Closed fridaystreet closed 4 years ago
been thinking this through a bit and would I be correct in thinking that a ttl on the subscriptions and operations table would be just as well placed as the events table wouldn't it?
I mean the subscriptions and operations are null and void after 2 hours if AWS is going to ditch the connections anyway. Or maybe I missed something as to why they are needed to be kept?
Cheers Paul
@fridaystreet you're right, they should be removed but this library relied on AWS AG to call $disconnect
event, but it seems isn't guaranteed by AWS.
SubscriptionManager
to return only live connections, because that'd mean we need to fetch the status over and over again.Maybe the combination of both is way to go. Do you see any parts where it could be breaking change? TTL is not a breaking change but requires you as a developer to set it up. Unsubscribing during event processing could help everyone just by updating the version of a package.
same issue here!
I see that when the page with subscriptions is open, every 10 mins there's a new connection opened with its subscriptions and the old one is not used anymore and that keep just adding to the subscriptions table with no real connection on the connections table.
@michalkvasnicak good point on the id being reused. I'm not entirely sure. However, we have been running with just the TTL since I originally posted this and haven't experienced the issue again.
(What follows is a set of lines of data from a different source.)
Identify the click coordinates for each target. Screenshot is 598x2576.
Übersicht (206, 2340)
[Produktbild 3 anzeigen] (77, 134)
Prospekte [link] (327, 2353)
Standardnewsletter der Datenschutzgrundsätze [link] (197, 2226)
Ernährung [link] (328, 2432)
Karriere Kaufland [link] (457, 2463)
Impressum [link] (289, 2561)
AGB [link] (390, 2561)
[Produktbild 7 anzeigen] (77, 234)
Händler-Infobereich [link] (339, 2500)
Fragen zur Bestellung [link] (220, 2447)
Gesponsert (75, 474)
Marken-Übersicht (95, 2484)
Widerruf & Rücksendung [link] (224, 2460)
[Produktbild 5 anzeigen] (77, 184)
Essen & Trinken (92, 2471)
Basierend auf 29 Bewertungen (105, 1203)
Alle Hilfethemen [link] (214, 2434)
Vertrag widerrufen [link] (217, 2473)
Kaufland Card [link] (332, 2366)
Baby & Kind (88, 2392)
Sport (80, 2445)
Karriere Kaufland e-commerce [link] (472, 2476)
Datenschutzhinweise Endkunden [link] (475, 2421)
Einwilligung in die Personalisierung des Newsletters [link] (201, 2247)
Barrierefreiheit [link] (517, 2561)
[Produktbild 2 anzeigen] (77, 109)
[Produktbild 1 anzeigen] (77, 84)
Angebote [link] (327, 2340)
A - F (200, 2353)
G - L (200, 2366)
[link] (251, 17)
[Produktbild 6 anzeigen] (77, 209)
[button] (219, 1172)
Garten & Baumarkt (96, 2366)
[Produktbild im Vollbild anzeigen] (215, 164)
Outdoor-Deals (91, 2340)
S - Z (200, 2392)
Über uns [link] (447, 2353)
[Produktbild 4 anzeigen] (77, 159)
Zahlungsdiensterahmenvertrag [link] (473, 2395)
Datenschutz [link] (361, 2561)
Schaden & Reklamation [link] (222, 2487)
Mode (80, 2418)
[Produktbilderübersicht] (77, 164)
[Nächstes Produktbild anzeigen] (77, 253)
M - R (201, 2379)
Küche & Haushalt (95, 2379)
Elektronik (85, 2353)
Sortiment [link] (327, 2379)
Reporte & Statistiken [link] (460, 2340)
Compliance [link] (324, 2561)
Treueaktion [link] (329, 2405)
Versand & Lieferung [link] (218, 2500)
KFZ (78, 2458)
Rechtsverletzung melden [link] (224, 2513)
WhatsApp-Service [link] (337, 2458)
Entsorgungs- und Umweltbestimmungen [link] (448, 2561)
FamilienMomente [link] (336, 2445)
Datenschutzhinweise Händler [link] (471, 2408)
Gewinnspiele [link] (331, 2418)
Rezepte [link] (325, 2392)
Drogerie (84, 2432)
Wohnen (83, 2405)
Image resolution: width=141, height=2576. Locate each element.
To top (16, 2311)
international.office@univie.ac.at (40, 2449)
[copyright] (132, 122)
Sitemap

I haven't had a chance to do any really in depth tracing or load testing, so possibly it could still be worth looking into a clean up during event processing as well, but certainly as a quick fix, the TTL is working well.
I don't think either TTL or the cleanup would cause a breaking change. Well for us it hasn't. Using Apollo client it just handles it and resubscribe to everything automatically.
Probably also worth noting, as per a previous conversation we were having about dynamo keys, we have made sure to use very specific subscription key names which include the ids of relevant objects (eg new_message_room_some_id), so as to ensure there are minimal reads from dynamo, rather than broad names like 'new_message' and then relying on subscription filtering post pulling all the subscriptions. This seems to scale and perform well so far.
@fridaystreet thanks for the info. If I find a time on the weekend I'll try to implement removal of dead connections stored in table (ones that were not removed by AWS AG automatically by invoking $disconnect
event). TTL is simplest solution so maybe it needs to be documented too.
Probably also worth noting, as per a previous conversation we were having about dynamo keys, we have made sure to use very specific subscription key names which include the ids of relevant objects (eg new_message_room_some_id), so as to ensure there are minimal reads from dynamo, rather than broad names like 'new_message' and then relying on subscription filtering post pulling all the subscriptions. This seems to scale and perform well so far.
Yes this is something we were discussing with @AlpacaGoesCrazy in #86 and also about using SQS as an event source.
@fridaystreet I took a look and when sending to connection fails, the connection should be deleted and all of its subscriptions. So the problem (as you wrote) is in the event processing when processing of an event fails, then we never try to send anything to connection, so we don't know whether it's stale or not. We can't remove the connection in this case, because the error doesn't necessarily need to be caused by stale connection. So in case of an error we should try to check if connection is stale or not.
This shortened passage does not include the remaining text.